▶ **What the task requires**
Present the data from the line containing "The width and height of the screenshot is (1080, 1496)." through the end of the data as a Markdown table, skipping blank lines. Use the column headers Row and Entry, with a running row number under Row and the line under Entry.

# start of Data in this exercise

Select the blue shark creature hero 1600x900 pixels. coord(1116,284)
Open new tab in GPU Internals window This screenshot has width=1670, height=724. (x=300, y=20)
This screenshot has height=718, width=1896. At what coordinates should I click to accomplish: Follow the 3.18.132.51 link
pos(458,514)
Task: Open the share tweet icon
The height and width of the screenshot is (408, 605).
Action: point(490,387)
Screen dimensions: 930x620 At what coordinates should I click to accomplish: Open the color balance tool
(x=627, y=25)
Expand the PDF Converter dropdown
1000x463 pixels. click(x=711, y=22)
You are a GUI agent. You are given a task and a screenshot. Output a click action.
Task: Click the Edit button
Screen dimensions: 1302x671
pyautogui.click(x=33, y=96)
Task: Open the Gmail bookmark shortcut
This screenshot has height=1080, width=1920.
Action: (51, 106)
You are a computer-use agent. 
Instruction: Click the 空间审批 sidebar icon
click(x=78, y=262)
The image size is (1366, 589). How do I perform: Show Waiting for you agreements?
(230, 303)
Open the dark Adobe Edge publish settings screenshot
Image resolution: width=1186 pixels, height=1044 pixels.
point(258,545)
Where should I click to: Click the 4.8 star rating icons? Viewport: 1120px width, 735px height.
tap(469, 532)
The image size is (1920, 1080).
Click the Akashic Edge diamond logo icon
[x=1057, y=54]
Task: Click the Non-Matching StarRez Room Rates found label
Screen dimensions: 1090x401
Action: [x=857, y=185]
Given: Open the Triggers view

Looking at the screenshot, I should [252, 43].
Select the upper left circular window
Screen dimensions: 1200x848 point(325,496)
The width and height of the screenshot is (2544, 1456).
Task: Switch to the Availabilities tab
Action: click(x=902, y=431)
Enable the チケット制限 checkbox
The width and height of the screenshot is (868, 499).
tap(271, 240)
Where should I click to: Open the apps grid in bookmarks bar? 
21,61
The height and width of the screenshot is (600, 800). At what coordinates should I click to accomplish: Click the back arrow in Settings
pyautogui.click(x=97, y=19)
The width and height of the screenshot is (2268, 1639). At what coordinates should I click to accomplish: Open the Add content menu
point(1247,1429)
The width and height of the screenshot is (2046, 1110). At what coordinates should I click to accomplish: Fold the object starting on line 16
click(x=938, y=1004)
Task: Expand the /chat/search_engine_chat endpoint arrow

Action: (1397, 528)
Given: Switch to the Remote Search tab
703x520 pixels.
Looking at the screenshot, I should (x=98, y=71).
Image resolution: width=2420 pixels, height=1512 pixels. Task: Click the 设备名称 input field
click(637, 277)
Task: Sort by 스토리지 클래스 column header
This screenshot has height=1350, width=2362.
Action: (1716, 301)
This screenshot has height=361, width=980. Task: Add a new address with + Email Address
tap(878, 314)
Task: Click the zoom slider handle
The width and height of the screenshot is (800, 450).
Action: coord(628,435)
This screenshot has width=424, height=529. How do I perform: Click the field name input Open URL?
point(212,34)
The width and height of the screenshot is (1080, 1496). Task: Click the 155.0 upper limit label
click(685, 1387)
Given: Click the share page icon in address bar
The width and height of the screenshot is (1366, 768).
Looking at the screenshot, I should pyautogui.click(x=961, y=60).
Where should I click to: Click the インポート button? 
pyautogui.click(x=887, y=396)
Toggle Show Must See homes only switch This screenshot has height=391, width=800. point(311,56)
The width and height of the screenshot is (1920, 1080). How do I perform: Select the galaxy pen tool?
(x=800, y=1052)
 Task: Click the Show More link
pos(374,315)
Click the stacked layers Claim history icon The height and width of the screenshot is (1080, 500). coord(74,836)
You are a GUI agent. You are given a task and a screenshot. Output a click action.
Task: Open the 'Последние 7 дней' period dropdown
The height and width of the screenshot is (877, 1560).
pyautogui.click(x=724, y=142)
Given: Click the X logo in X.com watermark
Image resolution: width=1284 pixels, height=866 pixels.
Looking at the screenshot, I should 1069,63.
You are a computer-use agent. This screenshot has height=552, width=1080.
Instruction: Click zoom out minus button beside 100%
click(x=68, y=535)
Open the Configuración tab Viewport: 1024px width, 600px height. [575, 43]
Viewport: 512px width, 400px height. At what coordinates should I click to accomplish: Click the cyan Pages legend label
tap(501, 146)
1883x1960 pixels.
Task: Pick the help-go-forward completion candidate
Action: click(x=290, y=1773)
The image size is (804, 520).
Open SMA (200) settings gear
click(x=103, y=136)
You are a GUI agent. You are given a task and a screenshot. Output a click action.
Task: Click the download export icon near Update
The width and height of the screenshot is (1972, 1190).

# end of Data in this exercise

▶ **Task output**
| Row | Entry |
|---|---|
| 1 | The width and height of the screenshot is (1080, 1496). Task: Click the 155.0 upper limit label |
| 2 | click(685, 1387) |
| 3 | Given: Click the share page icon in address bar |
| 4 | The width and height of the screenshot is (1366, 768). |
| 5 | Looking at the screenshot, I should pyautogui.click(x=961, y=60). |
| 6 | Where should I click to: Click the インポート button?  |
| 7 | pyautogui.click(x=887, y=396) |
| 8 | Toggle Show Must See homes only switch This screenshot has height=391, width=800. point(311,56) |
| 9 | The width and height of the screenshot is (1920, 1080). How do I perform: Select the galaxy pen tool? |
| 10 | (x=800, y=1052) |
| 11 |  Task: Click the Show More link |
| 12 | pos(374,315) |
| 13 | Click the stacked layers Claim history icon The height and width of the screenshot is (1080, 500). coord(74,836) |
| 14 | You are a GUI agent. You are given a task and a screenshot. Output a click action. |
| 15 | Task: Open the 'Последние 7 дней' period dropdown |
| 16 | The height and width of the screenshot is (877, 1560). |
| 17 | pyautogui.click(x=724, y=142) |
| 18 | Given: Click the X logo in X.com watermark |
| 19 | Image resolution: width=1284 pixels, height=866 pixels. |
| 20 | Looking at the screenshot, I should 1069,63. |
| 21 | You are a computer-use agent. This screenshot has height=552, width=1080. |
| 22 | Instruction: Click zoom out minus button beside 100% |
| 23 | click(x=68, y=535) |
| 24 | Open the Configuración tab Viewport: 1024px width, 600px height. [575, 43] |
| 25 | Viewport: 512px width, 400px height. At what coordinates should I click to accomplish: Click the cyan Pages legend label |
| 26 | tap(501, 146) |
| 27 | 1883x1960 pixels. |
| 28 | Task: Pick the help-go-forward completion candidate |
| 29 | Action: click(x=290, y=1773) |
| 30 | The image size is (804, 520). |
| 31 | Open SMA (200) settings gear |
| 32 | click(x=103, y=136) |
| 33 | You are a GUI agent. You are given a task and a screenshot. Output a click action. |
| 34 | Task: Click the download export icon near Update |
| 35 | The width and height of the screenshot is (1972, 1190). |